L'intelligenza artificiale è qui per restare, ma questo non vuol dire che l'Unione Europa non abbia intenzioni di regolamentare l'utilizzo di ChatGPT e soci. Al punto che lo stesso Sam Altman, capo di Open AI, ha affermato di avere "molte preoccupazioni" sulla legge e di poter prendere in considerazione il ritiro dei suoi servizi dall'UE.
La minaccia è la stessa ventilata da Mark Zuckerberg nel 2022, quando pressato dall'UE aveva minacciato di abbandonare il Continente, per poi fare marcia indietro. Una cosa è certa: nessuno può fare a meno del mercato europeo, Zuckerberg o IA che sia.
Ma cosa sta succedendo? L'UE starebbe finalizzando l'AI Act per richiedere alle aziende che lavorano sulle IA di divulgare i dettagli dei loro metodi di allenamento e le fonti dei dati. Questo nella speranza di rendere più trasparente non solo lo sviluppo, ma anche eventuali attribuzioni di copyright, problema che l'avvento di Midjourney ha recentemente sollevato.

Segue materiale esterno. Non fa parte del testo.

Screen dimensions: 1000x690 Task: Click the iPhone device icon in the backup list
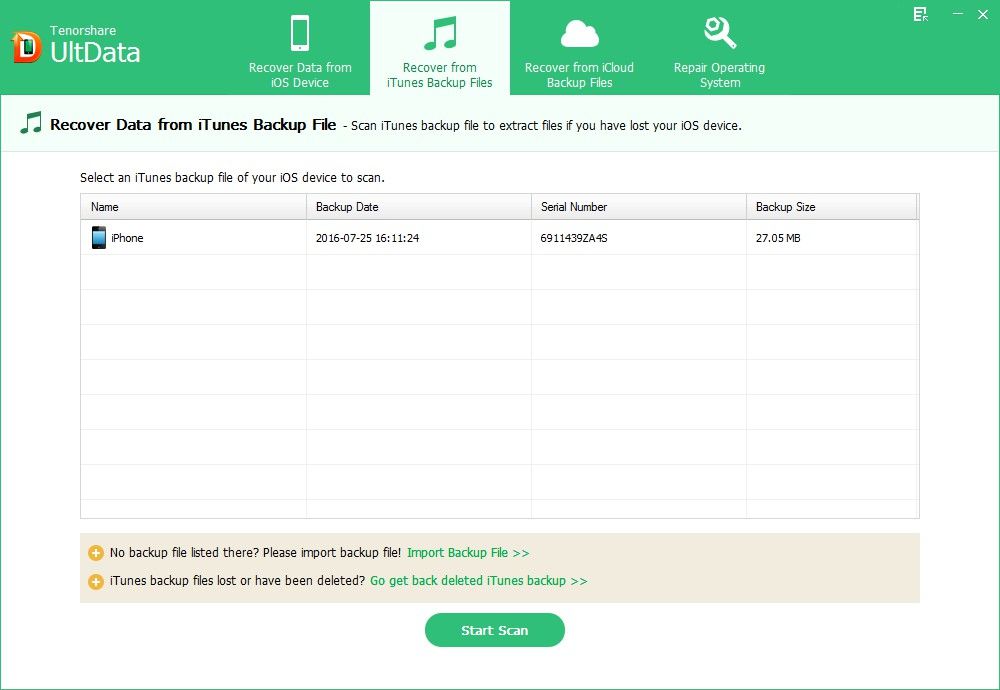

I termini della legge sono stati ampliati negli ultimi mesi per includere nuovi obblighi per i creatori dei cosiddetti "modelli di base", sistemi di intelligenza artificiale su larga scala che alimentano servizi come ChatGPT e DALL-E di OpenAI.
Ma Altman ha affermato come queste regole siano difficili da rispettare, e che potrebbe persino considerare il ritiro dei suoi servizi dal mercato europeo in risposta alla regolamentazione dell'IA. L'imprenditore aveva dichiarato a Time come la sua preoccupazione fosse che sistemi come ChatGPT sarebbero stati designati dall'UE come ad alto rischio.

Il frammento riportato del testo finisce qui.